Адлер, явно довольная собой, расплылась в изящной хитрой улыбке.
– Вообще-то входим. Я попросила Анжелику сказать, что с ней придут две подруги.
– Лия!
– Я знала, что ты дашь добро! Сначала она отказалась, но я пообещала поставить её ведущей на несколько мероприятий, помню, как она доставала меня с этим в прошлом году. Я умею быть убедительной.
– Это уж точно, – заметил Женя, вмешавшись в разговор из угла кухонного гарнитура. Пока девочки обсуждали свои планы по покорению вершин моды, он уселся возле раковины и, уже расправившись с принесёнными дарами, открыл упаковку печенья, которое уплетал вместе с чаем.
– Евгений, вам виднее с вашего пьедестала, как вы думаете, у нас есть шанс? – вопрос, звучащий от сестры, был скорее риторическим, в её глазах уже теплился азарт.
– Я уверен в этом, – кивнул парень, дожёвывая печенье.
– Отлично! – воскликнула Адлер, – сбор завтра в 12:00 в здании Дома моды на Дворцовой набережной. Женя, ты пойдёшь с нами, нам необходима твоя поддержка.
Такое известие вызвало у парня тяжёлый вздох: снова ранний подъём в выходной. Так и решили.
Прозрение
Вечером того же дня Иван Голдин вбежал в свой кабинет с горящими глазами. Наконец, к нему снизошло озарение. Ведомый вдохновением и восторгом, он отыскал среди своих многочисленных записей и зарисовок эскиз главного платья.
«С фасоном всё было в порядке, как и с длиной, и с рукавами… какой же я… цвет, всё дело в нём!»
Голдин схватил маркер со стола и провёл яркую толстую линию посередине листа, после чего дыхание его стало прерывистым.

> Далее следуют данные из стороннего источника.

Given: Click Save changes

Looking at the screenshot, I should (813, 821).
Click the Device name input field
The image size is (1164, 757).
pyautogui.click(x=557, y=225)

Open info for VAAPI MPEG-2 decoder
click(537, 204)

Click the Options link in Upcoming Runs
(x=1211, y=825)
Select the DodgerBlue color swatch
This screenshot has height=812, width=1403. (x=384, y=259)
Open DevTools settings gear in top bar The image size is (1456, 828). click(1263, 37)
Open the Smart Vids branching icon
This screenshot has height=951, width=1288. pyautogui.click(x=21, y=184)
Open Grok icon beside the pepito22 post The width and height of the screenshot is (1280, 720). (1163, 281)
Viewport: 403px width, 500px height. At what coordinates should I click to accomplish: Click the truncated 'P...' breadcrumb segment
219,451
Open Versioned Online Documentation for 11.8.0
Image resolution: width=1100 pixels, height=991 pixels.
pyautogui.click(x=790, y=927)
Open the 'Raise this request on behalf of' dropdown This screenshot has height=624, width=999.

Это оно – то самое! Он уверенно поднял листок и просиял. Нашёл!
– Хватит золота, платье будет красным, – с победой в голосе произнёс он и потянулся к телефону.
Оля Чайкина
Петербург утонул в ночи. На улицы и проспекты спустилась, словно нежеланная гостья, морозная мгла. По безлюдным дворам и переулкам носился пробирающий ледяной ветер. Он грозился оборвать провода и обламывал замёрзшие ветви деревьев Летнего сада, устремлялся в городские каналы, бился о вековые каменные стены. Бушевала пурга. Мелкий снег, разбившись на миллионы маленьких осколков, стремительно бил по крышам домов, стучал в окна, тонул во дворах. Мрачная пелена, затянувшая небо, не пропускала мерцания звёзд. Казалось, они никогда и не светили. В витринах Невского проспекта болезненно отражался желтушный свет фонарей, даже ему хотелось погаснуть, стыдливо спрятаться до лучших времён. У одного из домов на Советской улице съёжился от холода бездомный одноглазый кот. Он сидел на лавке и грозно щурился, грязная шерсть его колыхалась на ветру, оголяя розовое тело. Похожий на бывалого моряка, он воротил морду по ветру, понимая – сегодняшнюю бурю лучше переждать в подвале.
Среди завываний метели и стужи, слагающих свою страшную одинокую песнь, заметаемое снегом, во внутреннем дворе на Дворцовой набережной встретило свои последние минуты ныне бездыханное тело Оли Чайкиной. Глаза её были распахнуты, и две маленькие безжизненные льдинки бессмысленно глядели в небо. В них не читалось ничего, лишь безразличие и отдалённый страх, забравшийся в зрачки, но даже он был доступен лишь самым впечатлительным смотрящим. Труп не мог ничего сказать, и на страх, конечно, тоже был не способен. Всего пару часов назад тело дышало, ноздри вздымались от горячего воздуха, теперь же, всё замерло, и никогда больше не суждено ей было вдохнуть, подумать, посмеяться. По бледному лицу нещадно колотил острый снег, синюшные губы замерли в безмолвном крике, мёртвые пальцы утонули в снегу. Ветер тормошил её лёгкое белое платьице, бесстыдно шаря по окоченевшему юному тельцу. Белёсые кудряшки слиплись от багровой жижи, тёмным пятном впитавшейся в снег под затылком. Казалось, метель оплакивает девушку, такую молодую, невинную. Вскоре зима окутала её тело, бережно присыпала белой кромкой и похоронила в себе, унося душу далеко в морозную высь.